Une autre forme d’enchaînement consiste à rattacher les notions à une émotion, qu’elle soit directement vécue ou transmise par le biais d’une anecdote, par exemple. En effet, une information qui déclenche une émotion aura tendance à être mieux rappelée qu’une autre. L’émotion peut être négative comme la tristesse, mais elle peut également venir de l’humour ou tout simplement de la surprise. L’émotion provoquée par l’anecdote vous guidera naturellement jusqu’à la notion dont il faut se rappeler : si, dans une formation sur le leadership, l’illustration d’une mauvaise pratique leur rappelle une situation vécue qui les avait mis en colère, ils auront davantage de chance de s’en souvenir.

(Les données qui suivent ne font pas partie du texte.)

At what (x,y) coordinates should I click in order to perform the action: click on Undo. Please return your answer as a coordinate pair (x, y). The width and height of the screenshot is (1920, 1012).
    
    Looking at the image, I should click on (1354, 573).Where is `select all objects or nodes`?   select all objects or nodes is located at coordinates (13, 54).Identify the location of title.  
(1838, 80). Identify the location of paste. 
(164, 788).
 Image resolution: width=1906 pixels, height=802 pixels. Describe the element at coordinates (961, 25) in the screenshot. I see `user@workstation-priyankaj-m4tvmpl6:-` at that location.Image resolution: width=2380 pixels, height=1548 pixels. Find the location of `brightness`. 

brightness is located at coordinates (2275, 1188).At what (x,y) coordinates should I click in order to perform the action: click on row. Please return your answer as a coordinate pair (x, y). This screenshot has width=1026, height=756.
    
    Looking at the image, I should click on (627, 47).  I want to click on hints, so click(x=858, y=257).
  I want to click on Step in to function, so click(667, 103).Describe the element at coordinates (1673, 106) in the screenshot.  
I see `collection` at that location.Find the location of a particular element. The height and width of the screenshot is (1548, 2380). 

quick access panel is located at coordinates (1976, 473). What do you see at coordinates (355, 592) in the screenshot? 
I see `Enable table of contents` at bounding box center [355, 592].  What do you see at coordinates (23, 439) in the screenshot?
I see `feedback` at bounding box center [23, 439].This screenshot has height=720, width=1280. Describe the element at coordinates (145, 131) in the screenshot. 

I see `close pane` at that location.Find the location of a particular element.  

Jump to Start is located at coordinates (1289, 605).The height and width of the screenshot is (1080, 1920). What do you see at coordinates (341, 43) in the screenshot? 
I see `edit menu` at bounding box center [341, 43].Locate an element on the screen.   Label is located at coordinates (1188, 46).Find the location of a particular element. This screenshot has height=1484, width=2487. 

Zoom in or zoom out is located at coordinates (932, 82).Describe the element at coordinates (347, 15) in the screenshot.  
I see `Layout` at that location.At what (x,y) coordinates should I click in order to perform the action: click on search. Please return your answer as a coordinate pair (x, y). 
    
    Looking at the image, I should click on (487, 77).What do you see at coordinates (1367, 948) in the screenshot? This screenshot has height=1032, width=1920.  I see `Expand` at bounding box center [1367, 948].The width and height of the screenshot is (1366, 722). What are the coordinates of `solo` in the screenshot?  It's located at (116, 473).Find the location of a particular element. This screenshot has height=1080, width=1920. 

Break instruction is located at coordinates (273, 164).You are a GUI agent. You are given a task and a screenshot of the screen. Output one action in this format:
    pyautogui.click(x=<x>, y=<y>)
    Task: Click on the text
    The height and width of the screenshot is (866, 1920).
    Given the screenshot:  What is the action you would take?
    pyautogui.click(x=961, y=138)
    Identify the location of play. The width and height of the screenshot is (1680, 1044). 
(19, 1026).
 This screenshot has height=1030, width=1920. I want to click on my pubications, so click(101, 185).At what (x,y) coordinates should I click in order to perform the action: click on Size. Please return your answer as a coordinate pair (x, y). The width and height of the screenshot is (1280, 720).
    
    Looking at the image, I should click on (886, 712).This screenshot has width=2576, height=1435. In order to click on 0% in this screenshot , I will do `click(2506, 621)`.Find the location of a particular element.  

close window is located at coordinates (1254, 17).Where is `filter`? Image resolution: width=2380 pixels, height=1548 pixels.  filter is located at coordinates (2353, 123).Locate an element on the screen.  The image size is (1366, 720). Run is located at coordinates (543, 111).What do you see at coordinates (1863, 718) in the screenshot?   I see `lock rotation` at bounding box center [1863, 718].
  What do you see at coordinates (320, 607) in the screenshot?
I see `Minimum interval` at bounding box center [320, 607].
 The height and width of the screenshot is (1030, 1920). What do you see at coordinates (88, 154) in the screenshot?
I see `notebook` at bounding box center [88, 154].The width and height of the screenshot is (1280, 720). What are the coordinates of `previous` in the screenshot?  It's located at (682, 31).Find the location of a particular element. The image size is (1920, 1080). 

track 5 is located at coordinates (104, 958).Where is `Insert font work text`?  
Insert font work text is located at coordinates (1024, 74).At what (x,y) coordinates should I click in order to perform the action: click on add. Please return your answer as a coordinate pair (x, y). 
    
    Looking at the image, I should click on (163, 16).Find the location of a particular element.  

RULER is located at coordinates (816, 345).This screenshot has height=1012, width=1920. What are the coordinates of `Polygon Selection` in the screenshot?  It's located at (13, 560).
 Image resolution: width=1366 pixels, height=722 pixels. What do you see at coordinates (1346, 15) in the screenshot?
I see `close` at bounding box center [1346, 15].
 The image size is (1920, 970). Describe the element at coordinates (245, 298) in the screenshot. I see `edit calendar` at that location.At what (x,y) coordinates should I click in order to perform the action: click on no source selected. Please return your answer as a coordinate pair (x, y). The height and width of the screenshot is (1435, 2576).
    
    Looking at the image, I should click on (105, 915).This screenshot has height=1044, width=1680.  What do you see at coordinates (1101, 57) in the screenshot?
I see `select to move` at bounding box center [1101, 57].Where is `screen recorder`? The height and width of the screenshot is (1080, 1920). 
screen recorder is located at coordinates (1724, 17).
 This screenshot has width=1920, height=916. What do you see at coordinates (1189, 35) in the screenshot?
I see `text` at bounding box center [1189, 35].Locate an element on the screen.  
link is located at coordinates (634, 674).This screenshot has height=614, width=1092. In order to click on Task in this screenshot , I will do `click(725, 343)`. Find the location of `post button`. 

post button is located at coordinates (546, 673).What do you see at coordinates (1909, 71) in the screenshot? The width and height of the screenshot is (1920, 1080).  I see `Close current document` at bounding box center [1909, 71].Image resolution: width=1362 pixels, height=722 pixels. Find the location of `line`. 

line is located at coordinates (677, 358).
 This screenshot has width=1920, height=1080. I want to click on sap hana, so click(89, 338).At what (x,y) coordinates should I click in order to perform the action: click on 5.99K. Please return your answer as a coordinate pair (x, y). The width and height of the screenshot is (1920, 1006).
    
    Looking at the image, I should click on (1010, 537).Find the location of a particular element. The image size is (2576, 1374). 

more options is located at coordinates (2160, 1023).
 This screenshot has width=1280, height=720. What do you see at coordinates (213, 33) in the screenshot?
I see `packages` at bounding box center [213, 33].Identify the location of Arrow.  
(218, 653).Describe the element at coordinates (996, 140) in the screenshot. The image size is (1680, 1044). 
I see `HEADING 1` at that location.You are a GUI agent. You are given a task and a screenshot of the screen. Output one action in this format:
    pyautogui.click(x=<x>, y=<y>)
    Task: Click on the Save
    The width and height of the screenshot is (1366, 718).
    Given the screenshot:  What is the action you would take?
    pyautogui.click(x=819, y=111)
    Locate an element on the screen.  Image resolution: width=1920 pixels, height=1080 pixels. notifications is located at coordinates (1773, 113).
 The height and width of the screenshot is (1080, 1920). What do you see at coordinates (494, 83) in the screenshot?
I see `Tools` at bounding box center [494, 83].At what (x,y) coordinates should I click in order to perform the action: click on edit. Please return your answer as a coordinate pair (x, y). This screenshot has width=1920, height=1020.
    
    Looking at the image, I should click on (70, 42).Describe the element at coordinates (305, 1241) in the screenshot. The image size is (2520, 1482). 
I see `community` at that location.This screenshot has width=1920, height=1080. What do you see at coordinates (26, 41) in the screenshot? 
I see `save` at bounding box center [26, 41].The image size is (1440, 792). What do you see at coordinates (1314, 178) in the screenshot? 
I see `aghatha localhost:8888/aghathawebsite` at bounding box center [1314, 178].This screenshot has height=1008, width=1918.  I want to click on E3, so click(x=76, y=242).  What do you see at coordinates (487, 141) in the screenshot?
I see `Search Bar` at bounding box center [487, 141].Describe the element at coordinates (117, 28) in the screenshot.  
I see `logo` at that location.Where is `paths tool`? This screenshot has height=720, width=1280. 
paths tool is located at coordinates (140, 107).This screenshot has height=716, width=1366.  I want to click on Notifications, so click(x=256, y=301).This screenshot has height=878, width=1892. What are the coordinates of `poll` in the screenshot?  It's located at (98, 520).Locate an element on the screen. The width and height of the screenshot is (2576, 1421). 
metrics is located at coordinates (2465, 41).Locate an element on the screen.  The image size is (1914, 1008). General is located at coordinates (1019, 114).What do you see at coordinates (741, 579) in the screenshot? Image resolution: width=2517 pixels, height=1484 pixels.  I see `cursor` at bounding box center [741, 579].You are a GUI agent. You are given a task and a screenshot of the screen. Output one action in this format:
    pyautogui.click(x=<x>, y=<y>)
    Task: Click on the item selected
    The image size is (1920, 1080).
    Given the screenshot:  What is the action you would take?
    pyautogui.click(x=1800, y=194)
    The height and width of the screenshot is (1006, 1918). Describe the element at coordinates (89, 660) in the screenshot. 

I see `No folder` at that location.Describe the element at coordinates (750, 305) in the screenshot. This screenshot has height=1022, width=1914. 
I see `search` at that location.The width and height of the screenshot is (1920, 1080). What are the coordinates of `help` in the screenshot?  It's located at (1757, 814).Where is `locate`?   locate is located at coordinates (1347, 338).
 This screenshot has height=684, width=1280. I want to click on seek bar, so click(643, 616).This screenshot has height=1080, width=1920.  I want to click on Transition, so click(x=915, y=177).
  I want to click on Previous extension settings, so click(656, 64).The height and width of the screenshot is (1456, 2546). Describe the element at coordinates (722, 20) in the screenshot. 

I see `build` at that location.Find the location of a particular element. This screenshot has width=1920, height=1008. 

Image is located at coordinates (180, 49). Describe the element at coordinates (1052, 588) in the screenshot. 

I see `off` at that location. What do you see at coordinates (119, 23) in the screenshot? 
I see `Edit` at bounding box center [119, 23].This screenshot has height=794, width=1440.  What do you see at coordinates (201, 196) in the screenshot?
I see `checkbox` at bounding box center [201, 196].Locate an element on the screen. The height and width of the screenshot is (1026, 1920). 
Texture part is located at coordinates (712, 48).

Attention toutefois à ne pas en faire trop. Face à une émotion trop intense, vos apprenants ne se souviendront que de l’émotion et occulteront tout le reste de ce qu’ils ont appris à ce moment là. On sait grâce à la recherche que des émotions extrêmes peuvent même contribuer à la création de faux souvenirs, comme cela arrive parfois suite à des épisodes traumatisants comme un accident. En formation, une émotion excessive pourrait ainsi provenir d’une activité tellement difficile qu’elle en devient stressante, ou un feedback tellement négatif qu’il crée une profonde blessure de l’égo.
Par ailleurs, il est essentiel de veiller à ce que l’émotion provoquée soit directement en rapport avec la notion que vous voulez transmettre et qu’elle ne représente pas une simple distraction de l’attention. Ainsi, il est fréquent que les vidéos pédagogiques sur YouTube multiplient tant de gags visuels et de références culturelles de pur habillage que les messages clés en ressortent davantage brouillés que clarifiés.
Concluons notre explication par une brève mise en abîme, et essayons d’illustrer l’efficacité de raccourcis mentaux comme la métaphore par… une métaphore.
Si notre mémoire est une forêt, et les traces mentales de nos apprentissages sont les sentiers qui la traversent, le raccourci mental est, comme son nom l’indique, un raccourci : un chemin qui, s’il ressemble de prime abord à un détour (puisqu’il passe par une étape intermédiaire, par exemple le souvenir d’une émotion, pour arriver à destination), est en réalité à la fois plus rapide et plus facile à emprunter que les autres. En vous créant un raccourci mental, vous balisez donc un sentier pratique pour retrouver le fruit de votre apprentissage dans la forêt de votre mémoire à chaque fois que vous en aurez besoin à l’avenir.
[1] McNamara, D. S., & Scott, J. L. (2001). Working memory capacity and strategy use. Memory & cognition, 29(1), 10-17.
[2] Mather, M.; Sutherland, M. R. (2011). Arousal-biased competition in perception and memory. Perspectives on Psychological Science. 6 (2): 114–133. PMC 3110019 Freely accessible. PMID 21660127.
[3] Howe., M.L.; Knott, L.M. (2015). The fallibility of memory in judicial processes: lessons from the past and their modern consequences. Memory. 2015;23(5):633-56.